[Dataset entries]

☆ ☆ ☆

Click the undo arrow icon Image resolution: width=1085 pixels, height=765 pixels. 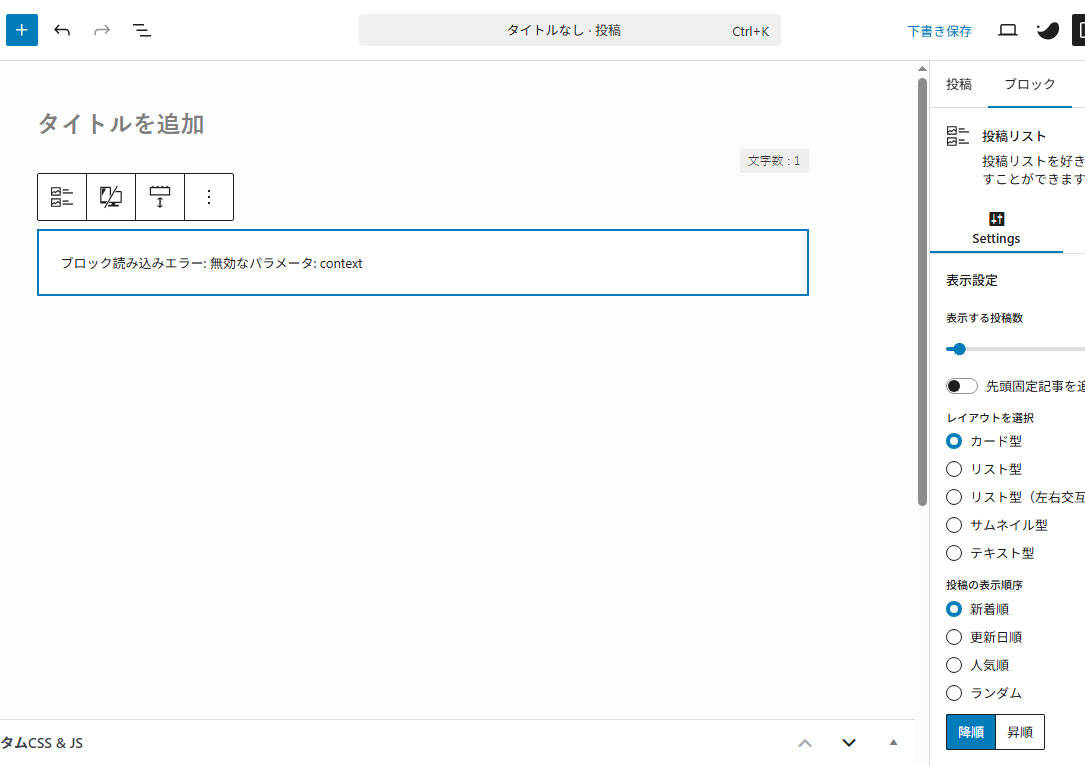click(62, 30)
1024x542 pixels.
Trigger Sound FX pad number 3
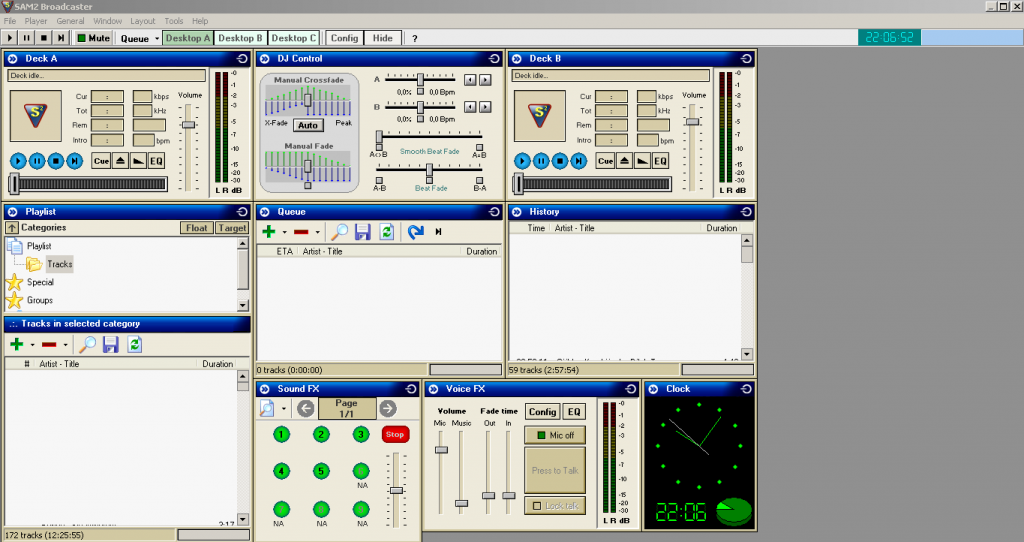click(x=360, y=434)
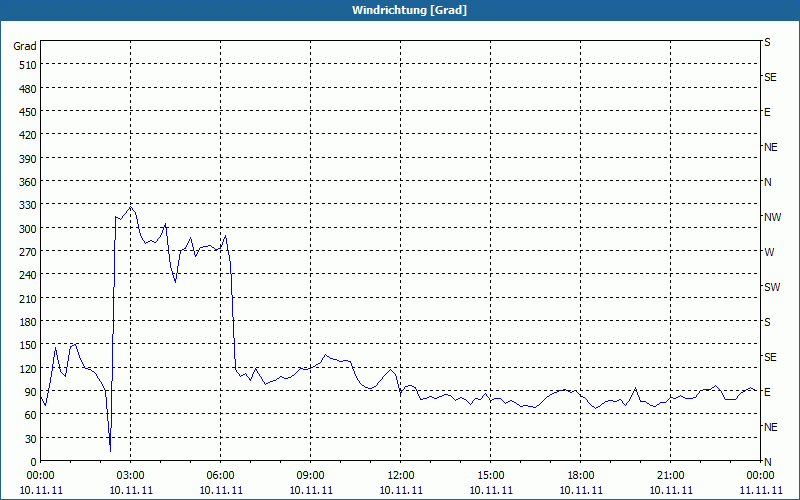Viewport: 800px width, 500px height.
Task: Click the 06:00 time axis label
Action: [220, 475]
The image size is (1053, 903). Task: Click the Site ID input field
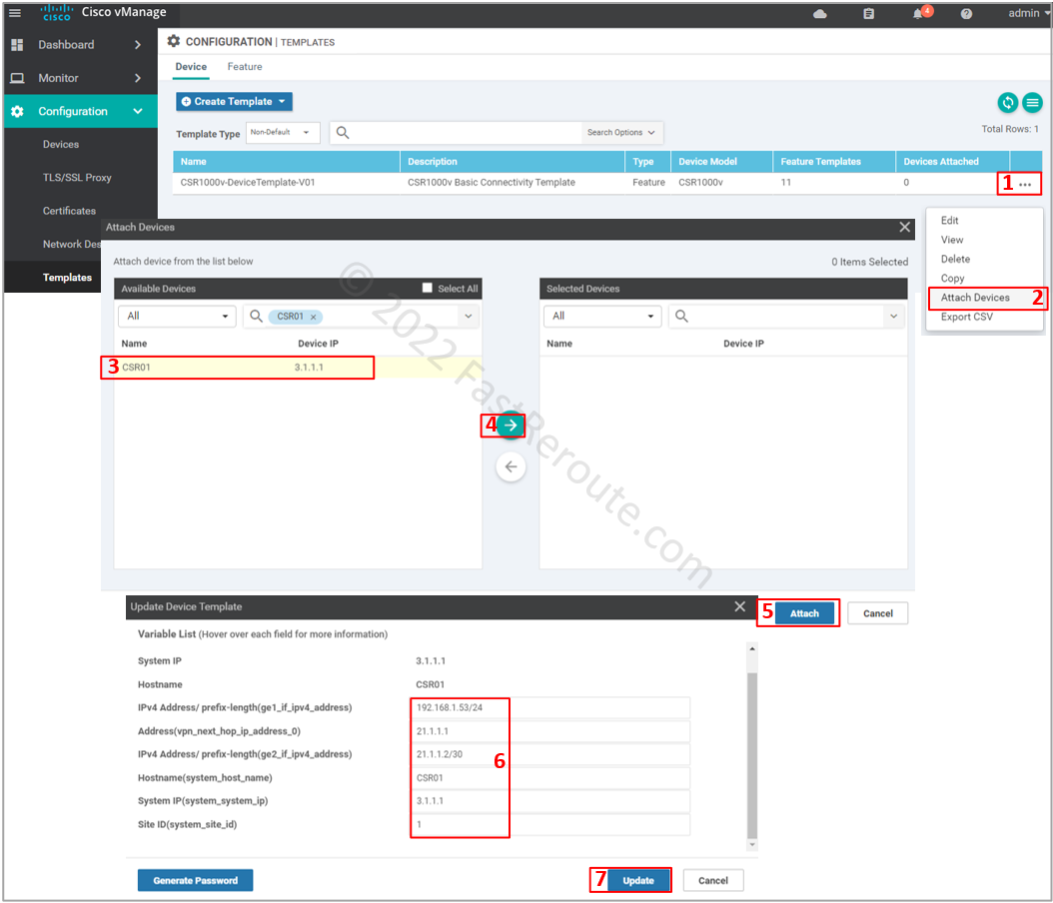[x=550, y=825]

☆ ☆ ☆

Transcribe the span of lines that runs from the line with "1024x542 pixels." to the end of the data, both ends included, exactly, with nothing else and no pictures.

1024x542 pixels.
Trigger Sound FX pad number 3
click(x=360, y=434)
Viewport: 800px width, 500px height.
Task: Click the 06:00 time axis label
Action: [220, 475]
The image size is (1053, 903). Task: Click the Site ID input field
[x=550, y=825]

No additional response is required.